Most sets have samples that were collected in different years (Mushrooms, Fish, Crustaceans, Rodents, Winter and Summer Annuals, Ants, Flies). Within-years sampling was done in different weeks (Mushrooms), in different months (Fish, Crustaceans), or at different locations (Rodents, Winter and Summer Annuals, Ants, Flies). Thus, samples can be assigned to subsets (terminology of set theory: the many samples are objects that form different subsets that form the set (Wikipedia headword ‘Set theory’)). In the other sets (Trees, Seedlings, Brachiopods) a similar structure can be applied. Within the subsets and the set, the samples can be merged, abundances adding up over species, forming composited ‘samples’. We studied (i) samples, (ii) composite samples of subsets and (iii) composite samples of sets, representing 3 scales of integration. Total abundance and species richness values, n and S, of samples and of composite samples of subsets were rank-transformed. The ranks over both parameters were averaged and their median was used to select ‘average’ samples among the primary and the composited samples of subsets, for the figure.

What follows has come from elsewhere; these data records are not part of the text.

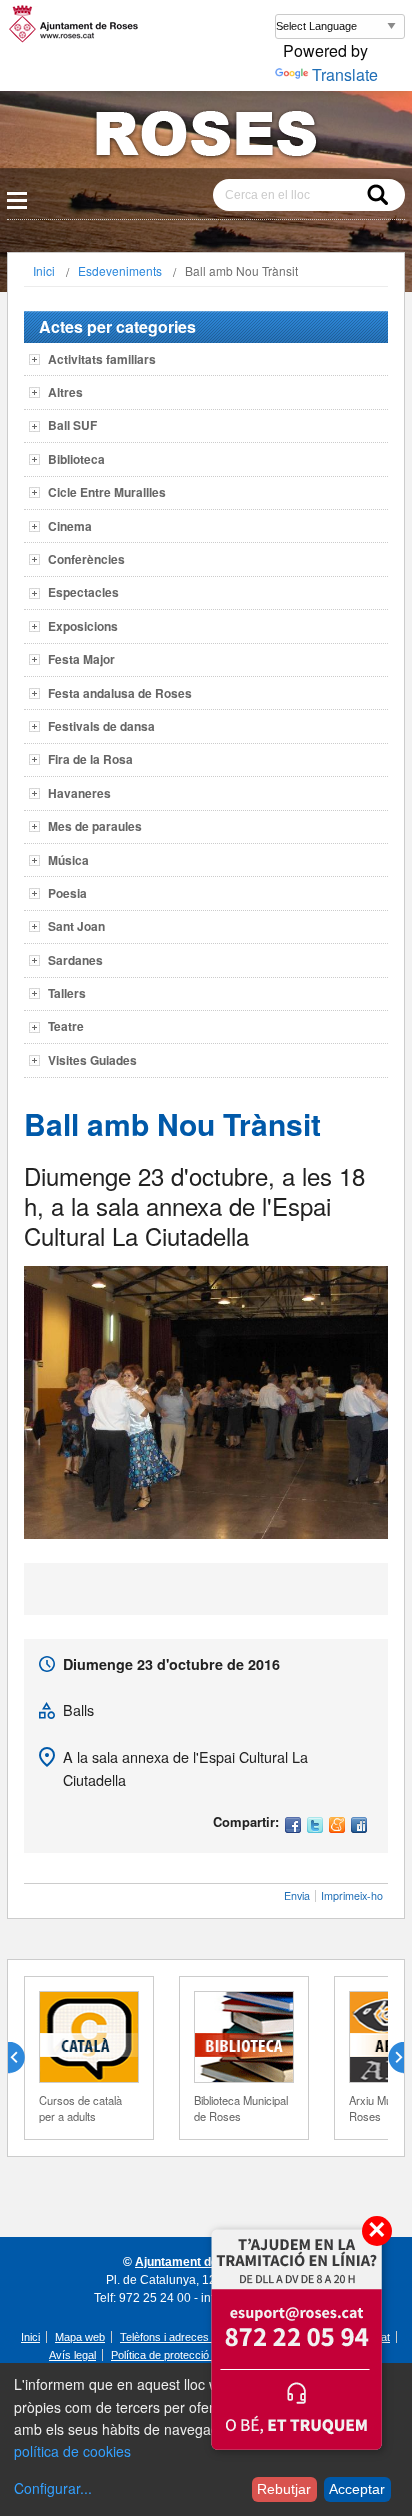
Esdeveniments (120, 270)
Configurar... (53, 2488)
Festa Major (81, 659)
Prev (24, 2058)
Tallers (67, 993)
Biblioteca (76, 459)
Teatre (66, 1026)
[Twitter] (315, 1826)
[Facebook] (293, 1826)
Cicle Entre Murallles (107, 492)
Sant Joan (76, 926)
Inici (44, 270)
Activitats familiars (102, 359)
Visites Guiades (92, 1060)
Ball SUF (72, 425)
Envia (297, 1895)
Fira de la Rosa (90, 759)
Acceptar (357, 2489)
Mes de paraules (95, 826)
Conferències (86, 559)
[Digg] (359, 1826)
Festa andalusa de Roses (120, 693)
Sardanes (75, 960)
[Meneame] (337, 1826)
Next (388, 2058)
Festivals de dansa (101, 726)
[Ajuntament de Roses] (206, 137)
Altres (65, 392)
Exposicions (83, 626)
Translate (345, 74)
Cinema (70, 526)
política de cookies (72, 2451)
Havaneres (79, 793)
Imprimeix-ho (352, 1895)
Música (68, 860)
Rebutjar (284, 2489)
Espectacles (83, 592)
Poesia (67, 893)
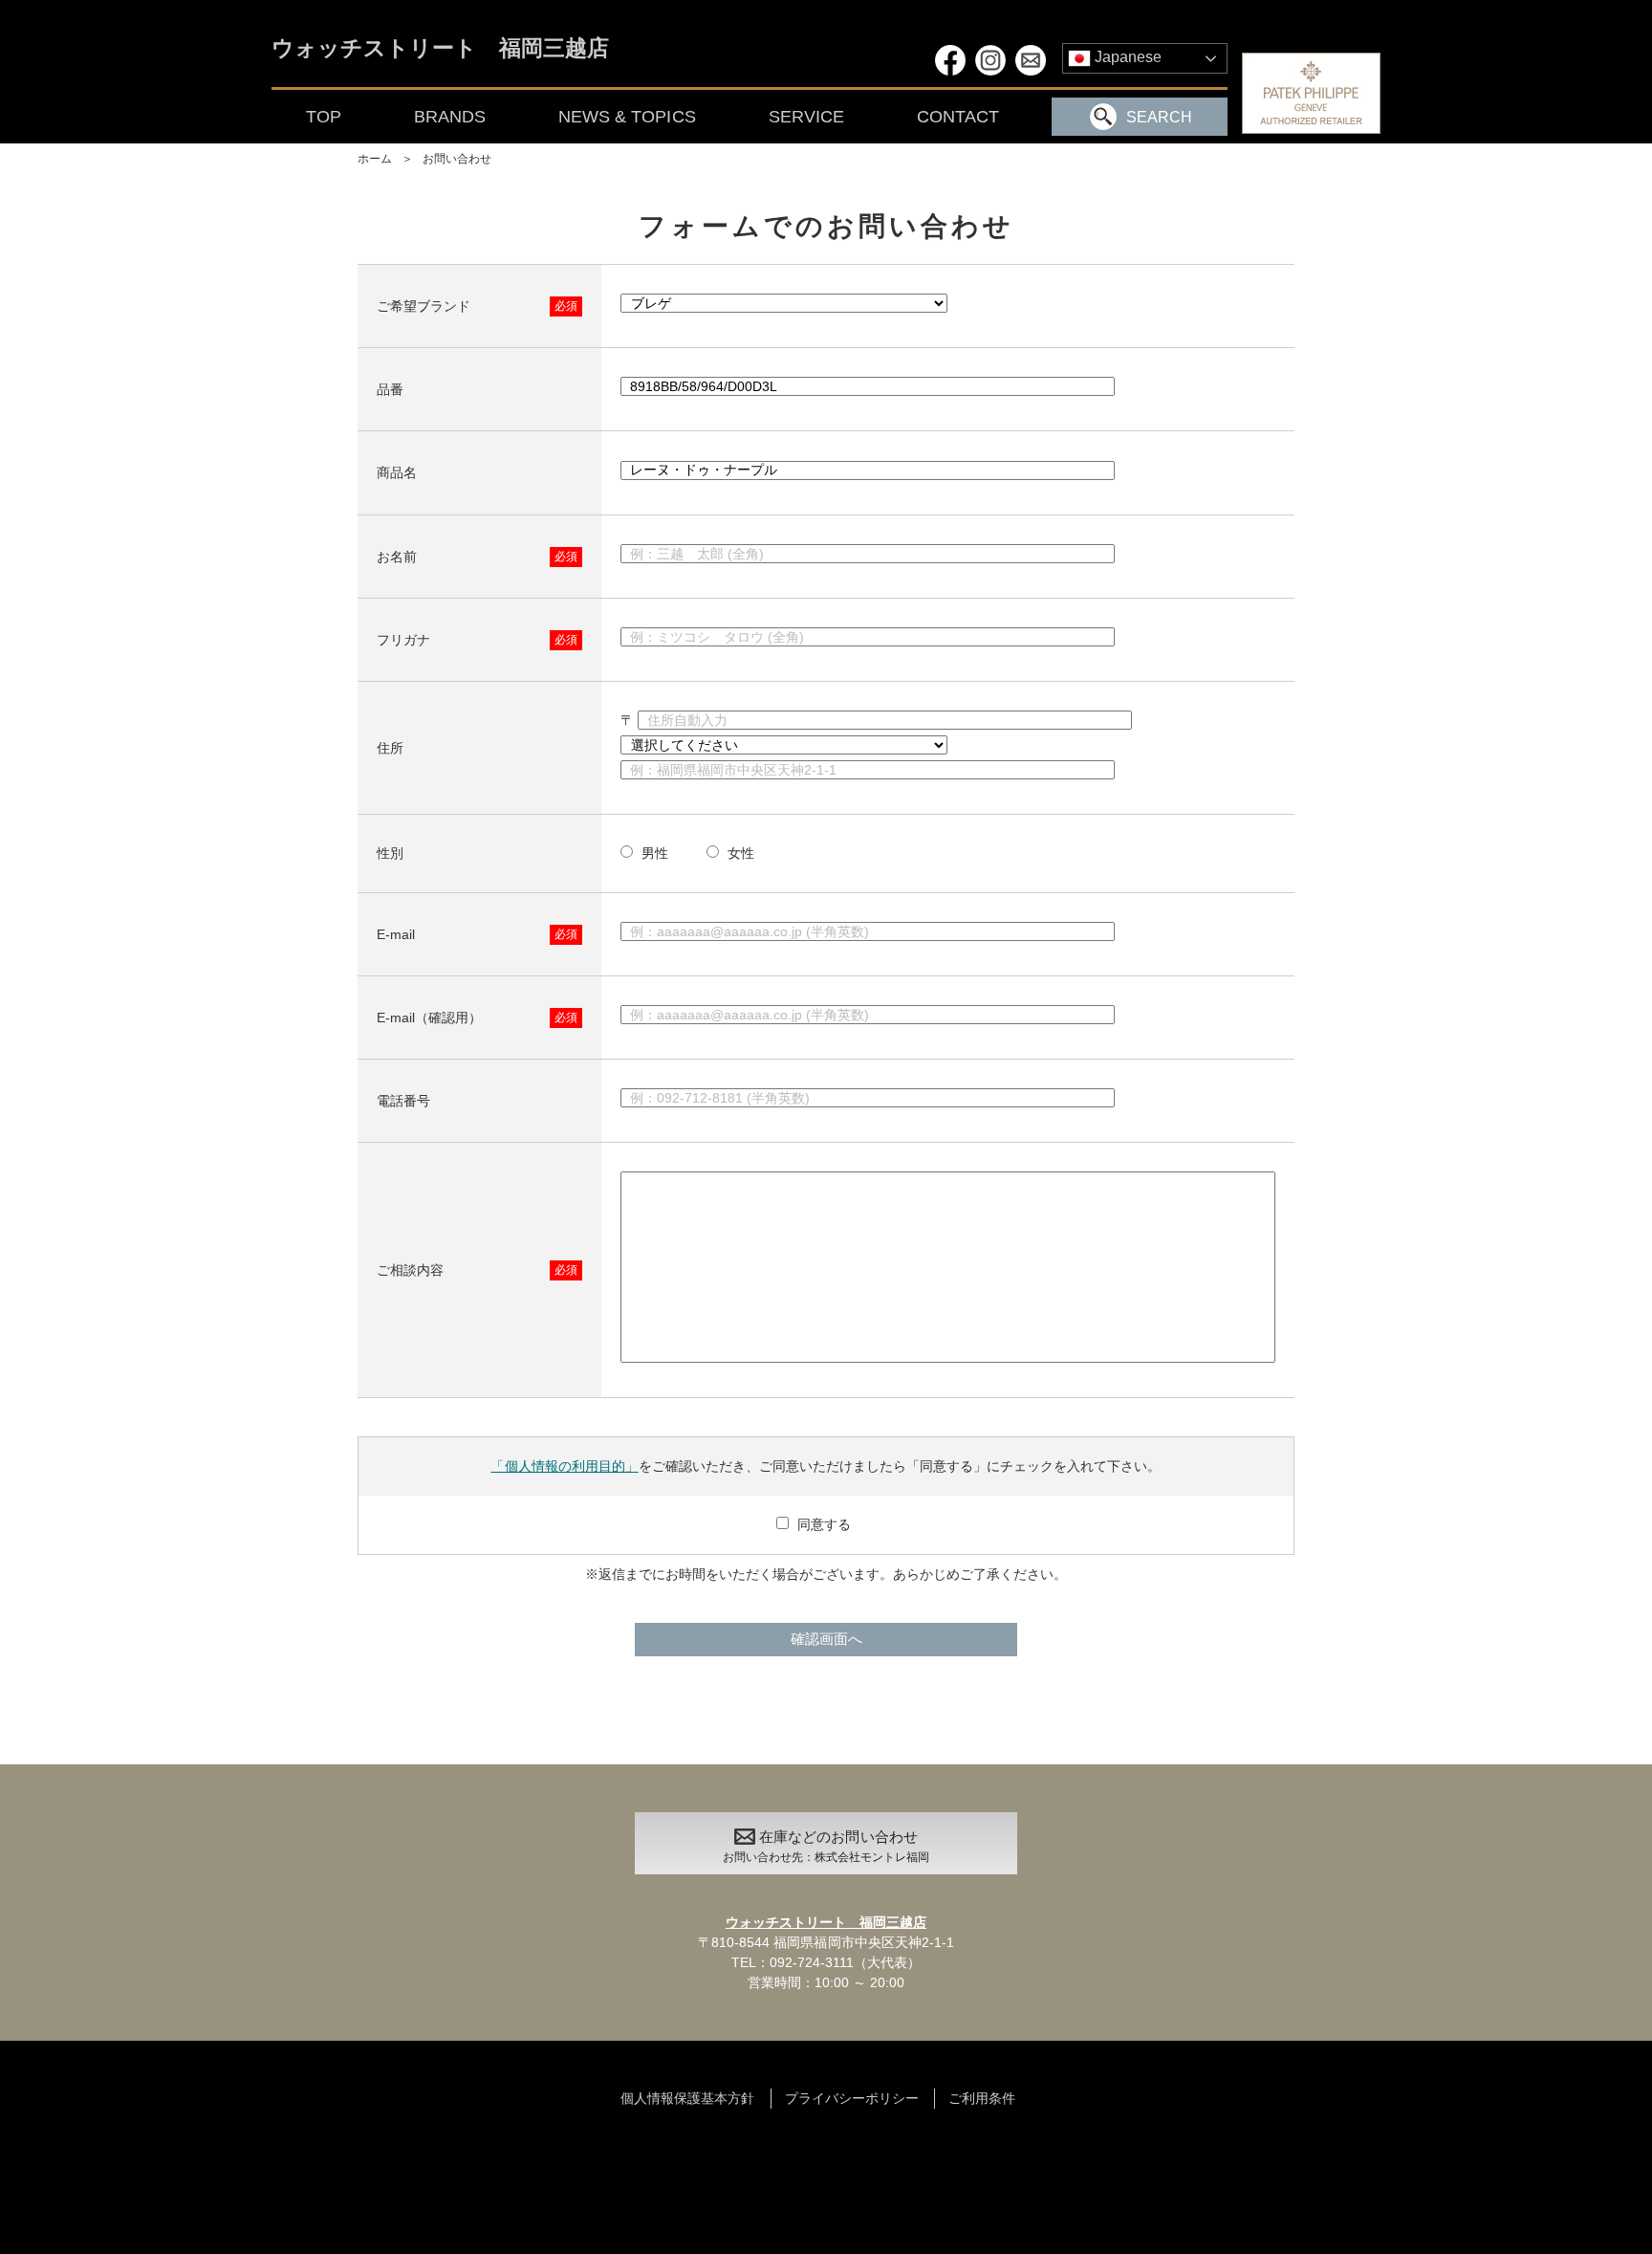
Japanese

For the stretched exponential, we followed. The equation is y = (b+a×ln(x))^(1/c), with y for abundance and x for rank (rank 1 assigned to highest abundance value). It has three parameters: a, b, and c. The function can be rewritten to y^c = b+a×ln(x). This linear function can be used in simple fitting, using least squares. First, in an iterative process, the correlation between ln(x) and y^c is maximized by varying c, resulting in the best fitting value for c. Additionally, a linear regression is performed of y^c on ln(x), resulting in fitted values for a and b. For what they call the intuitive interpretation of the three parameters a, b and c, we refer to.